- Film poster
- Directed by: Harold F. Kress
- Written by: Jerry Davis
- Based on: "Stage Station" by Ernest Haycox
- Produced by: Hayes Goetz
- Starring: Gilbert Roland; Glenda Farrell; Robert Horton;
- Cinematography: John Alton
- Edited by: Newell P. Kimlin
- Music by: Alberto Colombo
- Production company: Metro-Goldwyn-Mayer
- Distributed by: Metro-Goldwyn-Mayer
- Release date: September 25, 1952;
- Running time: 67 minutes
- Country: United States
- Language: English
- Budget: $382,000
- Box office: $797,000

= Apache War Smoke =

1952 film by Harold F. Kress

Apache War Smoke is a 1952 American Western film directed by Harold F. Kress and starring Gilbert Roland, Glenda Farrell and Robert Horton. The film is based on the 1939 short story "Stage Station" by Ernest Haycox. It was released by MGM on September 25, 1952.

==Plot==
Tom Herrera, the head of a stagecoach station in New Mexico, prepares to defend against an attack by an Apache party seeking revenge for the killing of several Indians by an outlaw. When a stagecoach arrives at the station with passengers Nancy Dekker, Cyril R. Snowden, Lorraine Sayburn and Fanny Webson, they are stranded at the station with Tom and his outlaw father Peso Herrera, the most wanted outlaw in the country. Peso wants the gold contained in the casket of the stagecoach. Tom, knowing his father's intentions, seizes his guns as a precaution. As the Apaches begin their attack, suspicion is immediately cast on Peso as the reason for it. Tom and Fanny defend Peso when others in the station suggest that they offer him to the Indians to quickly end the conflict. Tom wins the argument and Peso remains in the station.
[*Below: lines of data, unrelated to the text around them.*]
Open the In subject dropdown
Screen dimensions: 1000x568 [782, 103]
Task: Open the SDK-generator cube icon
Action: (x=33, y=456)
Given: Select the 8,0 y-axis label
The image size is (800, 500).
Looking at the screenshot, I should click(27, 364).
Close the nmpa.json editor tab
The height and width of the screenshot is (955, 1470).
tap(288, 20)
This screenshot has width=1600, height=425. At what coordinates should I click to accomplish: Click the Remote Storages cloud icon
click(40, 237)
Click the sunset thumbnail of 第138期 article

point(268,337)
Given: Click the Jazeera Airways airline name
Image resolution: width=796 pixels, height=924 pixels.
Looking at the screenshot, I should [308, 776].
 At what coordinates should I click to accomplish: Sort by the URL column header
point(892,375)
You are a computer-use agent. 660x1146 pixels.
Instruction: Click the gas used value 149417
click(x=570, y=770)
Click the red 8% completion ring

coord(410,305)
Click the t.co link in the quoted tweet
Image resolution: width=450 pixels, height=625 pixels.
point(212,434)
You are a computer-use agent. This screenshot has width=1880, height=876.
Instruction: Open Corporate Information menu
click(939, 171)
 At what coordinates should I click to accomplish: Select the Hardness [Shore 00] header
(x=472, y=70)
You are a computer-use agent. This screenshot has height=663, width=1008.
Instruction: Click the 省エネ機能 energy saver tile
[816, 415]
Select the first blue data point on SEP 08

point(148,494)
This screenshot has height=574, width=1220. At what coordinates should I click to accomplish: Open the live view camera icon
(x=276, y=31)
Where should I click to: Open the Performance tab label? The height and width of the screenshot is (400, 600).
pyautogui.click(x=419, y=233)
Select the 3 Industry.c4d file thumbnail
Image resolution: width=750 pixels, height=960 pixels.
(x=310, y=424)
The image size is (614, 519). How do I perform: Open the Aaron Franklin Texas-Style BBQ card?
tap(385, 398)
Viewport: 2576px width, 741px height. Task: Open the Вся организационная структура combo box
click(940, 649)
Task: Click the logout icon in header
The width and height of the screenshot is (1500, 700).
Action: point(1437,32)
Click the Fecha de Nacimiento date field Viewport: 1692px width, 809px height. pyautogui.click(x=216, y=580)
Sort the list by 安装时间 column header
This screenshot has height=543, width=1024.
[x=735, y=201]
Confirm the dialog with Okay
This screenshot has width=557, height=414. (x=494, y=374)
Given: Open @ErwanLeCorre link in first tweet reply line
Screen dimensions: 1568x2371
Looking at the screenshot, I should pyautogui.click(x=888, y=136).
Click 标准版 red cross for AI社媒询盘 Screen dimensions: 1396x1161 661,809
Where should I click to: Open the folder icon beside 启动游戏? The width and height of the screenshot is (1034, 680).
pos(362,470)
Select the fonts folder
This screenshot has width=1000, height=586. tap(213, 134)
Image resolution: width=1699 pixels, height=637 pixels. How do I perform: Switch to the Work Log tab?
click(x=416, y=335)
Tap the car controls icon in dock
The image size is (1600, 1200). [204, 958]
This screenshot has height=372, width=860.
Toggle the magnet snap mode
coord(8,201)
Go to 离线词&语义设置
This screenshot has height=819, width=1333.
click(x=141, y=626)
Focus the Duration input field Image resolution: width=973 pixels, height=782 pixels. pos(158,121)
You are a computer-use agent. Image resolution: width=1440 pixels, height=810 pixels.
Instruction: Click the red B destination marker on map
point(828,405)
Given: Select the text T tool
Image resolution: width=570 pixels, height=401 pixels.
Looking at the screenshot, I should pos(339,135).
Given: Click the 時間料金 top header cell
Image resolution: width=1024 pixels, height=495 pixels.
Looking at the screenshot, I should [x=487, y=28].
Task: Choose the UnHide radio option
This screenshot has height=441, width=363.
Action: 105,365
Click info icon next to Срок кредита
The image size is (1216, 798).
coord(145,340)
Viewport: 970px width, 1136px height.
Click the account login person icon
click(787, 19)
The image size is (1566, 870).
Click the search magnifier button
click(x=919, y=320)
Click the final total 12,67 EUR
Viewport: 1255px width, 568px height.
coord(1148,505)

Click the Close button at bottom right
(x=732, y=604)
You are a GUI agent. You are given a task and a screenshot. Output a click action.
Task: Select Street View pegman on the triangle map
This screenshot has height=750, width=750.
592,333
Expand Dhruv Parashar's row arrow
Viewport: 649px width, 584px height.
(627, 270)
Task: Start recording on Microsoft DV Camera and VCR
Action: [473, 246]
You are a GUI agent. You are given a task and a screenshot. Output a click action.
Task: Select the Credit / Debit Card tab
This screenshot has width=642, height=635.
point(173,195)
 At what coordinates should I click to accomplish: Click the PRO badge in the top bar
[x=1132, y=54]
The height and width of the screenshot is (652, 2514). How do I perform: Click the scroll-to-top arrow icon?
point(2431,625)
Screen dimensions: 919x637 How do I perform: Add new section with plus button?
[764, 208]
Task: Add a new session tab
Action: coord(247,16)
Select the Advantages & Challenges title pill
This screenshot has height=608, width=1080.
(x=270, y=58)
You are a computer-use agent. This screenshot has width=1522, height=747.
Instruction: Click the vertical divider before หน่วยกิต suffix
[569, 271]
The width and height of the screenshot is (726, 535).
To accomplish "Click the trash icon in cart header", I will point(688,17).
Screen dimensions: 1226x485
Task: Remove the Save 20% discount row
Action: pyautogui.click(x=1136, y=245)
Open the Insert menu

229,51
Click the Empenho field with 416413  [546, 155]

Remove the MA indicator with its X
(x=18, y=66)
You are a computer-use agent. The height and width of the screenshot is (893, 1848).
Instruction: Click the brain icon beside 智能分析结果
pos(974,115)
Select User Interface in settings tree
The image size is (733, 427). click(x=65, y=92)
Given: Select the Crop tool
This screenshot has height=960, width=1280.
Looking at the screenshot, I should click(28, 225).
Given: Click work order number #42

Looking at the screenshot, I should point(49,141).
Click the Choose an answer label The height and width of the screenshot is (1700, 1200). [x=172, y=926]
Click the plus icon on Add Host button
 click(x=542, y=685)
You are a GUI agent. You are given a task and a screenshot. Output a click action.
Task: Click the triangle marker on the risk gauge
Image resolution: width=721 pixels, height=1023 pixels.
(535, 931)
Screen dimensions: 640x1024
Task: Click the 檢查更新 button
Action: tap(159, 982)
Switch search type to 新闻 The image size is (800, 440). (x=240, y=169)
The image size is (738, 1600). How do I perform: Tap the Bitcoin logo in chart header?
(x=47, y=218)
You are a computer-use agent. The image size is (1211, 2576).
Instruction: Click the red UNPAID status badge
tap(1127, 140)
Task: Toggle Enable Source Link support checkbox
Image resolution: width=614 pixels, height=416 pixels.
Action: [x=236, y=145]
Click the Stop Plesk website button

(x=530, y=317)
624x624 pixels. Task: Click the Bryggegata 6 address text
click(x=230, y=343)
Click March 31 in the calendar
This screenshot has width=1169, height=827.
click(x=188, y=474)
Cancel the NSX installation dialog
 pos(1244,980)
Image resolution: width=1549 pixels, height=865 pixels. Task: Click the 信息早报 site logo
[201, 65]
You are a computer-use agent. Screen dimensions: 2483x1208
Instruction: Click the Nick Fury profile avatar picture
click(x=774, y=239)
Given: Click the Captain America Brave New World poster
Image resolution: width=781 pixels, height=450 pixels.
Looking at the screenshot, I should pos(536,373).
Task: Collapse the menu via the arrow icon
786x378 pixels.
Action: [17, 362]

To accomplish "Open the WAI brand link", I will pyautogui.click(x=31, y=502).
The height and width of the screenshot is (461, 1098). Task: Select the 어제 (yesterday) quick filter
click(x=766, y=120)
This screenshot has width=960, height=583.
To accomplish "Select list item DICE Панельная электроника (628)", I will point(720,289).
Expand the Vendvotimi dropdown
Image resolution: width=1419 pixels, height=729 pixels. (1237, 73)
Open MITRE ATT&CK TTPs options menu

However, with the help of Fanny, who gives her guns to Peso, he robs Tom and the others and demands that they surrender the gold. Tom shoots the gun from his father's hand. Despite the robbery attempt, Tom continues to believe that his father is not responsible for the Indian attack. A fierce battle begins with the Indians and those trapped inside the station. During the fighting, an Indian emissary tries to negotiate, but Tom again refuses to surrender his father and the fighting resumes. During the battle, Peso slugs Pike Curtis, the real killer, and gives him to the Indians. With all doubt about his father removed, Tom stays behind with Nancy while the stagecoach leaves for San Francisco. Later, Madre informs Tom that the gold is not safe because the young boy assigned to guard it is another of Peso's sons.

==Cast==
- Gilbert Roland as Peso Herrera
- Glenda Farrell as Fanny Webson
- Robert Horton as Tom Herrera
- Robert Blake as Luis Herrera
- Barbara Ruick as Nancy Dekker
- Gene Lockhart as Cyril R. Snowden
- Harry Morgan as Ed Cotten
- Patricia Tiernan as Lorraine Sayburn
- Hank Worden as Amber
- Douglass Dumbrille as Major Dekker
- Iron Eyes Cody as Apache (uncredited)

==Production==
The film is based on the 1939 short story "Stage Station" by Ernest Haycox.

Some of the scenes in Apache War Smoke were culled from the 1942 MGM film Apache Trail, which was also based on a short story by Haycox. Many of the film's exteriors were shot on location in Soledad Canyon near Santa Clarita, California.

==Box office==
According to MGM records, the film earned $577,000 in the U.S. and Canada and $220,000 elsewhere, returning a profit of $121,000.